Squarepusher started considering new ideas about how to put music together. At this time James introduced Squarepusher to the music of Tod Dockstader, an American composer who had worked extensively in the 1960s, principally realising his compositions by tape editing. Alongside this Squarepusher was becoming interested in the work of 20th Century composers such as Stockhausen and Ligeti, specifically their electronic and electroacoustic works.

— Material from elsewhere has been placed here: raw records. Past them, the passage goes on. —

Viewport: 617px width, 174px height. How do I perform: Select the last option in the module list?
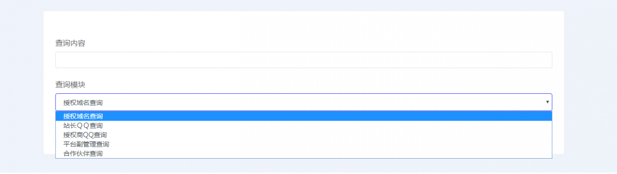(304, 154)
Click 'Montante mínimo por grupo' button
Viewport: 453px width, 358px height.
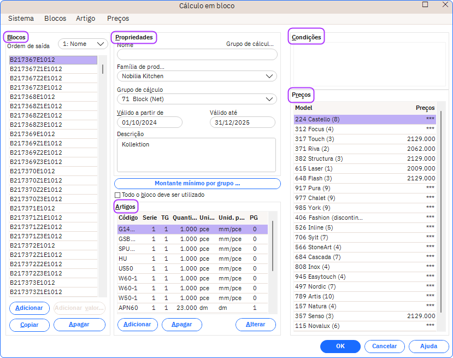tap(197, 184)
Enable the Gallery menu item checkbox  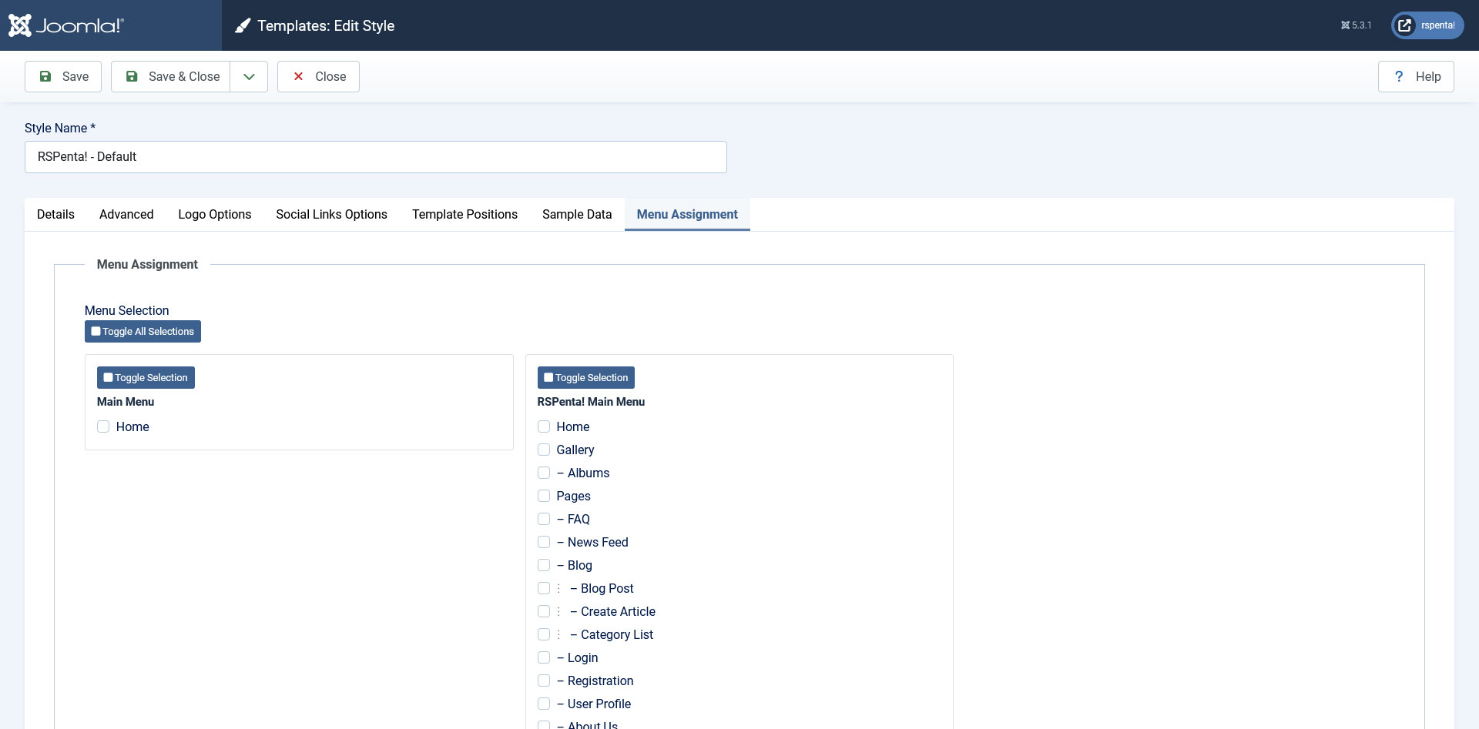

After Budakhan Mindphone was completed in May 1998, Squarepusher went to South East Asia for two months, and on this trip acquired a selection of Gamelan instruments. He stated that he was keen to carry on with the method of making music he had developed making the "abstract jazz" elements of Music Is Rotted One Note. Given that the "abstract jazz/musique concrète" idea had in Tom's view been proven by Music Is Rotted One Note. He decided to switch focus slightly and approach the following phase with a less rigorous aesthetic in mind.

This is the first record where Squarepusher started using effects processors in such a way that values for the available parameters would all vary as the piece progressed.
Squarepusher relates that "Iambic 5 Poetry" is "apparently one of Björk's favourite songs". This period also produced the "Maximum Priest" EP. "Our Underwater Torch" was partially inspired by a developing obsession he had for the sounds of water. He stated that this piece was obliquely inspired by the films Solaris and Stalker by the Russian director Andrei Tarkovsky. The organ in this piece is triggered directly from an electric bass. "Decathlon Oxide" carried on the ideas initiated in "Fly Street" and "Varkatope" from Budakhan Mindphone and features a Gamelan gong. The record also contains remixes by Luke Vibert, Autechre and Matthew Yee-King.
Very few live shows happened around this time, although Squarepusher claims he did in fact do quite a few performances unannounced:
He did organise two shows for an ephemeral organisation known as the "Squarepusher Ensemble" which amongst others featured Jamie Lidell on vocals, Mick Beck on saxophone and Squarepusher on bass. The idea of the group was to try to approximate some of the aesthetic of Music Is Rotted One Note and Budakhan Mindphone. The improvisation took place with no guidelines.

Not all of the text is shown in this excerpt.